Women typically go through menopause between ages 45 and 55. As the ovaries curb production of the hormones estrogen and progesterone, women can experience symptoms ranging from vaginal dryness to mood swings, joint pain and insomnia.
CBT can train people to use techniques that address the mental (or cognitive) factors associated with insomnia, such as the “racing mind,” and to overcome the worry and other negative emotions that often accompany inability to sleep. CBT can also help people with poor sleep establish a healthy bedtime routine and improve sleep patterns, previous research has found.
Sleep restriction therapy can be done on its own, or as a component of CBT for insomnia. This intervention is designed to limit how many times people awaken during the night and reduce the total amount of time spent in bed; it doesn’t aim to restrict the total amount of time people spend asleep.
Women in the study who received CBT completed six face-to-face therapy sessions with a registered nurse specializing in behavioral sleep medicine. Sleep restriction therapy was briefer, and involved two face-to-face sessions as well as three phone sessions.
The control group of patients assigned to sleep hygiene education, meanwhile, got six weekly emails with tips on how to create better nighttime routines and information on the connection between sleep and a variety of health problems and lifestyle habits.
Right after insomnia treatment, women with depression who received CBT experienced moderate to large reductions in symptoms of the mood disorder, researchers report in Sleep Medicine.
Patients also reported moderate improvements in depression with sleep restriction therapy, but these effects didn’t occur until six months after treatment ended, the study also found. One limitation of the study is that it excluded women diagnosed with major depression, so it’s not clear how well these insomnia treatments would work for these women, researchers note. Differences in the duration and form of treatment between the types of insomnia therapies tested may have also impacted the results. Researchers also didn’t look at hot flashes – a common menopause symptom that can keep women from sleeping well – and it’s possible addressing this aspect of menopause could impact both mood and sleep, said Dr. Mary Jane Minkin, a researcher at Yale University School of Medicine in New Haven, Connecticut, who wasn’t involved in the study.

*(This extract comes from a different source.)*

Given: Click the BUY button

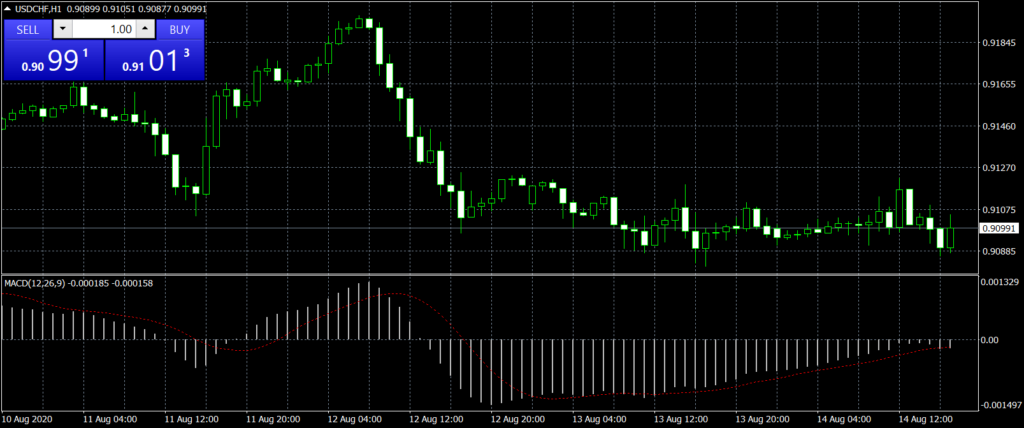Looking at the screenshot, I should coord(179,29).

The study also didn’t examine the impact of hormone therapy, which doctors may prescribe to help ease a variety of menopause symptoms, Minkin said by email.
“Hormone therapy usually has a significant impact on sleep,” Minkin said.
“It is good to know of the benefits of CBTI for insomnia, which is always potentially a valuable adjunct,” Minkin said. “But clinicians should never forget to think about the potential role of hormone therapy.”